■ **YOUR INSTRUCTIONS**
Every line from the start of the listing below through the line that contains "Помощь (196, 2543)" is to be reproduced word for word.
[Opening DATA FOR PROCESSING section]
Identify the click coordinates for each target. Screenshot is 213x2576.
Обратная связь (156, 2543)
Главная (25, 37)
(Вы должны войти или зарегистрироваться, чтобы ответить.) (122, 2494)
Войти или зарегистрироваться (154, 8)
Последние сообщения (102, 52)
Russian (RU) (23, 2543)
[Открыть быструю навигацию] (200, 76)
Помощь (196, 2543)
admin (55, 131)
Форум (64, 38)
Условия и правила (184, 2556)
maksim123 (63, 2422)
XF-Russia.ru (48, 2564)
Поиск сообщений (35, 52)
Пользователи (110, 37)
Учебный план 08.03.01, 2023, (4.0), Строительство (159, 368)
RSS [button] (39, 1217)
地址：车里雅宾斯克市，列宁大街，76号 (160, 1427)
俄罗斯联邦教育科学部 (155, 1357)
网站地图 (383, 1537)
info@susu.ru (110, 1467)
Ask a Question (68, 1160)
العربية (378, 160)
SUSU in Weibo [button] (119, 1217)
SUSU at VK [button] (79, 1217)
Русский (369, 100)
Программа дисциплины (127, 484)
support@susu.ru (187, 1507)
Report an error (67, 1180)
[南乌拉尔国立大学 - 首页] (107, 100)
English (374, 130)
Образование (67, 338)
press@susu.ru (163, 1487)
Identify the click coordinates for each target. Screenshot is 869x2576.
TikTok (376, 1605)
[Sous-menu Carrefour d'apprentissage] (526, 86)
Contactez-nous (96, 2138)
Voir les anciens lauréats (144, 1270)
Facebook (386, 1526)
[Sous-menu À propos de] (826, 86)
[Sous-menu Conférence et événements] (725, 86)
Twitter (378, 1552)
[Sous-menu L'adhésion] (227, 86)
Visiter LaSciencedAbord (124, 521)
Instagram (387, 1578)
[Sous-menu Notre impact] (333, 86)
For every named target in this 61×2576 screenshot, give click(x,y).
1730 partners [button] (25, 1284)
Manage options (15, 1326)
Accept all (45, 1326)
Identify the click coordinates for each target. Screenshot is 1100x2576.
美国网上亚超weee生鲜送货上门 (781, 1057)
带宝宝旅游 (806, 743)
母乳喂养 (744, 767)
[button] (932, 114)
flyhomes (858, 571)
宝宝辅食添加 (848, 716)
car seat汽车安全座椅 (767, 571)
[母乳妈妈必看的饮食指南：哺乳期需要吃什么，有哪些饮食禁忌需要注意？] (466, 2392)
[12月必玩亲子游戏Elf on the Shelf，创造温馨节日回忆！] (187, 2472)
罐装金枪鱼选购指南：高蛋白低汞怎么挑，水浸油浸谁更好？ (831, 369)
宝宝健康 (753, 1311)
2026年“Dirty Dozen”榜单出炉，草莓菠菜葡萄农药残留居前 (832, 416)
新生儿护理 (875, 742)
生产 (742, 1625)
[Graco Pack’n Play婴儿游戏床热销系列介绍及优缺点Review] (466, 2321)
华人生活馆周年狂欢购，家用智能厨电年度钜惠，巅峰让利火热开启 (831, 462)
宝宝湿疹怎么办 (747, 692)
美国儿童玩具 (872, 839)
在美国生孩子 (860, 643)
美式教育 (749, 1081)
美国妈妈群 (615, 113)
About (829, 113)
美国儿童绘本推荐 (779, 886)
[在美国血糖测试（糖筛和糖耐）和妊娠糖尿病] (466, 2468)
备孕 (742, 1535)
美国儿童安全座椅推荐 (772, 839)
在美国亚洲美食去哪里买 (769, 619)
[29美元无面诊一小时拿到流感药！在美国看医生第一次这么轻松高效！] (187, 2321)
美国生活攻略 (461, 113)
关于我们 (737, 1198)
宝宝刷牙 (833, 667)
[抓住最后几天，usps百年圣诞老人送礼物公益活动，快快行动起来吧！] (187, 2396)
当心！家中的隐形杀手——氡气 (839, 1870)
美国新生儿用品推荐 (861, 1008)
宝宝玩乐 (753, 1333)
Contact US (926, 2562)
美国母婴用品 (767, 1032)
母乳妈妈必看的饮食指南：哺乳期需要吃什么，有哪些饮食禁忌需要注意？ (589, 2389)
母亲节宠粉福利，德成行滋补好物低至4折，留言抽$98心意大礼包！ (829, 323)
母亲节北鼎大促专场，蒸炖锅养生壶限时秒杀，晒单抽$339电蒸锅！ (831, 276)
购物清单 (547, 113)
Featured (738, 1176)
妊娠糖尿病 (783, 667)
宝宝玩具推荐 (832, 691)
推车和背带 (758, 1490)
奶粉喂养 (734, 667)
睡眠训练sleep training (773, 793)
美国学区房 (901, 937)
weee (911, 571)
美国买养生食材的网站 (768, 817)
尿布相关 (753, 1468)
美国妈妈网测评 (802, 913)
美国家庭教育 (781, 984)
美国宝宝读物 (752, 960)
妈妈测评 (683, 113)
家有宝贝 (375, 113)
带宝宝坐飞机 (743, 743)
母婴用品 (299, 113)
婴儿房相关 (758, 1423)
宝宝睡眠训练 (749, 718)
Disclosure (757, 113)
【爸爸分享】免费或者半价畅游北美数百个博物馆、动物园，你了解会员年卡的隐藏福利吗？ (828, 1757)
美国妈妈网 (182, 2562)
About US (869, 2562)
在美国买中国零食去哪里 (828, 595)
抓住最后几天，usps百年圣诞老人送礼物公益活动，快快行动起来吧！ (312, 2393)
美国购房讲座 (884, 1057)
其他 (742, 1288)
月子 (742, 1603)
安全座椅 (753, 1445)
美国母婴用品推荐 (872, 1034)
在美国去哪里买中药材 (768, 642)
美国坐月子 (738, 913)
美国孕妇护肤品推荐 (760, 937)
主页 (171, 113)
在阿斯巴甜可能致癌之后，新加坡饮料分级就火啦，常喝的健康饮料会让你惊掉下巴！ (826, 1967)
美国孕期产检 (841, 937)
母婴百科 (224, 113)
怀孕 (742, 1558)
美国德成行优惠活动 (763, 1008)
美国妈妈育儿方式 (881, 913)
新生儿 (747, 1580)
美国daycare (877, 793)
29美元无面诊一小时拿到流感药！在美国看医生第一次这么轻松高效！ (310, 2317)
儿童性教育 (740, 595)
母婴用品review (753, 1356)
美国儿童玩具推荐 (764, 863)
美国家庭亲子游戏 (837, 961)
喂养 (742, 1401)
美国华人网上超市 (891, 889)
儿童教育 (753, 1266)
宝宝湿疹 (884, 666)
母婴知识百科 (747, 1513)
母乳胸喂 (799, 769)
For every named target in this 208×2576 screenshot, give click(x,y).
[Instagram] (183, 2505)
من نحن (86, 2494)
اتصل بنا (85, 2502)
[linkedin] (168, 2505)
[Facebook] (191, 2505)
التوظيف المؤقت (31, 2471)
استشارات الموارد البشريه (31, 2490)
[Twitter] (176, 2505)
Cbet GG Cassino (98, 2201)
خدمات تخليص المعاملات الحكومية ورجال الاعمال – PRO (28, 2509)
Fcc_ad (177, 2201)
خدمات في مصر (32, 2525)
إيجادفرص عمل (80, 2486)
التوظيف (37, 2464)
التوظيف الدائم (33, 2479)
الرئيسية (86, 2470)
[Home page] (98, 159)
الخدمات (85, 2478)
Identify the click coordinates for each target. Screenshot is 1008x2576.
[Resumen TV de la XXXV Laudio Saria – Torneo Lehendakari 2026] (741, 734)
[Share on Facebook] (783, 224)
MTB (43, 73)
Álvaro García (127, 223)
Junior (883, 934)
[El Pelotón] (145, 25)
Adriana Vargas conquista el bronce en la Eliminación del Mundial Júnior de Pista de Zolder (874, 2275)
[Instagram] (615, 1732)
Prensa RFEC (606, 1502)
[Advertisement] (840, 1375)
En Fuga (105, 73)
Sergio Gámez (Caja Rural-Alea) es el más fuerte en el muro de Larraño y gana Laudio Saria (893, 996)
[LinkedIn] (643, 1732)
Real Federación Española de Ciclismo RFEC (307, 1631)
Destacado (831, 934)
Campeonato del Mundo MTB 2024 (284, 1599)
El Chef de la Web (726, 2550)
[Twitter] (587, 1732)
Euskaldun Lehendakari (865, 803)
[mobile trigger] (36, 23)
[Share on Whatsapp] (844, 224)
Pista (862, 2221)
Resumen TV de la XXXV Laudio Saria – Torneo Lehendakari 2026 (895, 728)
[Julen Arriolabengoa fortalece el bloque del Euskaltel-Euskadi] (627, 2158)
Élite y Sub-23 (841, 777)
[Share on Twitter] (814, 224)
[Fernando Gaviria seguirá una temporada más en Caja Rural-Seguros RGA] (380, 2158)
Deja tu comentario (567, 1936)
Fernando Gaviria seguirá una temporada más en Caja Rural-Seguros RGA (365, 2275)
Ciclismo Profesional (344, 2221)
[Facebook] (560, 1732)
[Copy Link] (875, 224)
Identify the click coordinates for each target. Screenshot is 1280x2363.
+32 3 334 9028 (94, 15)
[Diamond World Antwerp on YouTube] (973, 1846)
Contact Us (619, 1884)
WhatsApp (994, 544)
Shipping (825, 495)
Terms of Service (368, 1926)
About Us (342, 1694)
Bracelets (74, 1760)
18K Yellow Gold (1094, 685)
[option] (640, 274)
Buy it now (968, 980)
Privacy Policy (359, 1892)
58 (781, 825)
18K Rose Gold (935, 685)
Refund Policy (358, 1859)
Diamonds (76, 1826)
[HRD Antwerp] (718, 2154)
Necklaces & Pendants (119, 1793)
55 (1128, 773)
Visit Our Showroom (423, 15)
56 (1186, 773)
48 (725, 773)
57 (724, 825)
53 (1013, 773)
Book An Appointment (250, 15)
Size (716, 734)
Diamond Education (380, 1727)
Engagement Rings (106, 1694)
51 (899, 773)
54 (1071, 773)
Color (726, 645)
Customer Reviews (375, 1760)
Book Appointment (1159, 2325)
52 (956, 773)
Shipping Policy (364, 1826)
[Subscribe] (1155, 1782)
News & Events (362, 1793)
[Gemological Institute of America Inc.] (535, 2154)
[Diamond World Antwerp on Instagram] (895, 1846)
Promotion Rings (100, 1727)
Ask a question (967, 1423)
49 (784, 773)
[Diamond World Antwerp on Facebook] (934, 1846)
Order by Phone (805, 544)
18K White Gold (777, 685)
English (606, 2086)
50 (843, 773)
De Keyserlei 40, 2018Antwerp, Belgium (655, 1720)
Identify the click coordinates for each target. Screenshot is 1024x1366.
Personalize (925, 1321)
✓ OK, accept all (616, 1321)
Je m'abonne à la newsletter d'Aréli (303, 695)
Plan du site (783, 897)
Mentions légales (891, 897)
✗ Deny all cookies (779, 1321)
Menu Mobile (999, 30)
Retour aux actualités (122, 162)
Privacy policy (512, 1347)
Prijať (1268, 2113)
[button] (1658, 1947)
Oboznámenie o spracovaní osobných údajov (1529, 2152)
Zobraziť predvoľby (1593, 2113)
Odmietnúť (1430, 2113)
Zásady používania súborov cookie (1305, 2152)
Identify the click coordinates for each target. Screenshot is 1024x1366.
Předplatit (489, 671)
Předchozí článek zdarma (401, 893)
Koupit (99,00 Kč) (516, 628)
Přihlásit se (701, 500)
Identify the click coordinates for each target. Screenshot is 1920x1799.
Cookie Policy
[Closing DATA FOR PROCESSING section]
■ **OUTPUT OF THE EXERCISE**
Identify the click coordinates for each target. Screenshot is 213x2576.
Обратная связь (156, 2543)
Главная (25, 37)
(Вы должны войти или зарегистрироваться, чтобы ответить.) (122, 2494)
Войти или зарегистрироваться (154, 8)
Последние сообщения (102, 52)
Russian (RU) (23, 2543)
[Открыть быструю навигацию] (200, 76)
Помощь (196, 2543)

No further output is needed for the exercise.